Understanding API Costs – PurioChat Documentation

PurioChat doesn’t charge you for the AI itself. You bring your own API key from a provider like OpenAI, Google Gemini, or Mistral, and you pay that provider directly for the usage your chatbot generates. Here’s what that costs and how to keep it low.

You pay the provider, not us

When a visitor chats, PurioChat sends the request to your configured AI provider using your own API key. The provider meters the usage and bills you. PurioChat never sits in the middle, so there are no per-message fees, no markup, and no monthly platform cost from us for AI traffic.

For a typical site, this is cheap. Models are billed per token (roughly, per word), and a single conversation costs a fraction of a cent. Here’s what 1,000 conversations a month look like.

Real cost example: 1,000 messages a month

These figures assume an average conversation of about 2,000 input tokens plus 300 output tokens. Your numbers will vary with how chatty your visitors are and how much content the AI reads, but the ranking between models holds up.

Provider	Model	Input cost	Output cost	Monthly total
Mistral	Mistral Small 4	$0.20	$0.09	$0.29
OpenAI	GPT-5.4 Mini	$0.50	$0.60	$1.10
Mistral	Mistral Medium 3.1	$0.80	$0.60	$1.40
Mistral	Mistral Large 3	$1.00	$0.45	$1.45
Gemini	Gemini 3 Flash	$1.00	$0.90	$1.90
Gemini	Gemini 3.1 Pro	$2.00	$1.80	$3.80
OpenAI	GPT-5.4	$3.50	$4.20	$7.70

The cheapest option is Mistral Small 4 at about $0.29 a month for 1,000 conversations. Even the most capable models here stay under $8 a month at that volume.

Note: These are illustrative figures, not quotes from the providers. Rates change, so check your provider’s own pricing page.

Prepaid vs. pay-after-the-cycle billing

How you’re billed differs by provider, which affects how much a busy month can surprise you.

OpenAI is prepaid. You add credit up front (a minimum balance is required), and usage draws it down. When the balance runs out, the chatbot stops calling the AI instead of running up a bill, so it’s the safest choice for a hard spending cap. OpenRouter works the same way.
Gemini and Mistral bill after the cycle. You use the AI during the month and pay afterward. That’s convenient, but a sudden traffic spike, or abuse, can produce a bigger bill than you expected.

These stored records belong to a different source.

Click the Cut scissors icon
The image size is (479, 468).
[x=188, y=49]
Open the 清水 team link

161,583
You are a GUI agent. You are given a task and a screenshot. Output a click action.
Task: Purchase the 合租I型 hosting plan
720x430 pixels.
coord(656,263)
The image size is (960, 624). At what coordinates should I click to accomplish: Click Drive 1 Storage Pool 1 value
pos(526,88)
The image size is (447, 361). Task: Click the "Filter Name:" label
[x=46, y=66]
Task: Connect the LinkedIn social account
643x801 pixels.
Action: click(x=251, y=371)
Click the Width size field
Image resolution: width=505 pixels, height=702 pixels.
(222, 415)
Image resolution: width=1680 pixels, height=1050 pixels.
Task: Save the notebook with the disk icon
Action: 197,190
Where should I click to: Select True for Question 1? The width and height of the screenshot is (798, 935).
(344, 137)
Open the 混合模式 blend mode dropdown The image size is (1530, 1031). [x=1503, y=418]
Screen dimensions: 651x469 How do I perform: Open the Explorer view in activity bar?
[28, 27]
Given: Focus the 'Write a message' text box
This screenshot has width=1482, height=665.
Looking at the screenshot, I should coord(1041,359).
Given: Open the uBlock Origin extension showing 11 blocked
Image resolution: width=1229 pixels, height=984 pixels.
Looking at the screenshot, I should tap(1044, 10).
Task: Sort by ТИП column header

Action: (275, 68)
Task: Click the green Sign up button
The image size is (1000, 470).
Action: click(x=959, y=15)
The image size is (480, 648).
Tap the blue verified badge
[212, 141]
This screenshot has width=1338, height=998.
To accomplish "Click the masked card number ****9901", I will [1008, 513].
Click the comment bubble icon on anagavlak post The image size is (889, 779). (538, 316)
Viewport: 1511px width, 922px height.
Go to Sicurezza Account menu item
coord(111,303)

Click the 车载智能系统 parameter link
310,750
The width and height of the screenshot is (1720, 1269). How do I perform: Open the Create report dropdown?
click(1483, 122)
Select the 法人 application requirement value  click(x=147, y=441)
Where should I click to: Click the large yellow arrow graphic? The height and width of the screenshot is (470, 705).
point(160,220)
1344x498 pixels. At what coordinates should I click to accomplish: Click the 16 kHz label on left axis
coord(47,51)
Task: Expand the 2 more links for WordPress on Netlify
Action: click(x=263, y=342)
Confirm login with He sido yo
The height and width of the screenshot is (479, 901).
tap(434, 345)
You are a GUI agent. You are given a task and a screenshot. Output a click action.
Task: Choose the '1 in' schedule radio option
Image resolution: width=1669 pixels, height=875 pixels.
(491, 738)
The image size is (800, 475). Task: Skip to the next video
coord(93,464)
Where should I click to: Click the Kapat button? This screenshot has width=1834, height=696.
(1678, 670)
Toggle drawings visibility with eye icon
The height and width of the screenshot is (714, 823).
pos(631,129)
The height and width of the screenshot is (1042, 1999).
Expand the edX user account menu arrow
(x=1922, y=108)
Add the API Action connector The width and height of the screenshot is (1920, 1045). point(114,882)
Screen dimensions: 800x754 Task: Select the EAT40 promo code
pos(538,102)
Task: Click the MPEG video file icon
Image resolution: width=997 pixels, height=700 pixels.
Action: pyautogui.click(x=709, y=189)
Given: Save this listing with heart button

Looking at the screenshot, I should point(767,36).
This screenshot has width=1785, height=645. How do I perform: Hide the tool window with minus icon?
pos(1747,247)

Heads up: On a pay-after-the-cycle provider like Gemini or Mistral, set a spending limit in that provider’s dashboard and keep PurioChat’s rate limits in place (see below) so a traffic spike can’t run away from you.

How to keep your costs down

PurioChat gives you several built-in controls. Used together, they keep your AI bill predictable without hurting the visitor experience.

Set rate limits

Rate limits are your safety net against runaway usage and abuse. Under PurioChat → Settings → API Configuration → Rate Limit Settings you’ll find:

A global API limit per hour for the whole site. The field shows 1000 when it hasn’t been set, but new installs actually start at 200. Adjust it to taste; the allowed range is 100–10,000.
Per-IP limits so no single visitor can hammer the AI: 10 per minute, 30 per 15 minutes, and 100 per day by default.

To reset things during testing, use the Clear all IP limits link in the same panel.

PurioChat Settings, API Configuration, Rate Limit Settings panel showing the global per-hour limit and the per-IP /min, /15min, /day inputs

Pick a cheaper model

The biggest lever on cost is which model you run. As the table shows, the gap between the cheapest and most capable model is more than 25x. Under PurioChat → Settings → API Configuration → Model you can switch to a lighter model such as Mistral Small 4, OpenAI’s GPT-5.4 Nano (labelled “Fastest & Cheapest”), or a Flash-tier Gemini model. For most support and product questions, these answer perfectly well.

Limit how many sources the AI reads

Every piece of trained content PurioChat sends to the AI adds to the input tokens you pay for. The Number of Content Sources to Send to the AI setting controls this. Lowering it from the default of 5 toward the minimum of 2 means fewer tokens per answer, which is faster and cheaper. Find it under PurioChat → Settings → Custom Instructions → Additional Settings (range 2–10; 5 is the balanced recommendation and 3 is the faster, cheaper option).

Shorten the conversation memory

The more conversation history PurioChat re-sends with each new message, the more input tokens you pay for. The Conversation Context Length setting (same Additional Settings panel) lets you choose Short, Normal, or Long. The default is Normal; Short keeps roughly the last few user messages in memory and costs the least.

Tip: On Mistral, the chatbot always uses the Short context window regardless of this setting (to avoid overflowing the model), so it’s already optimized for low token usage out of the box.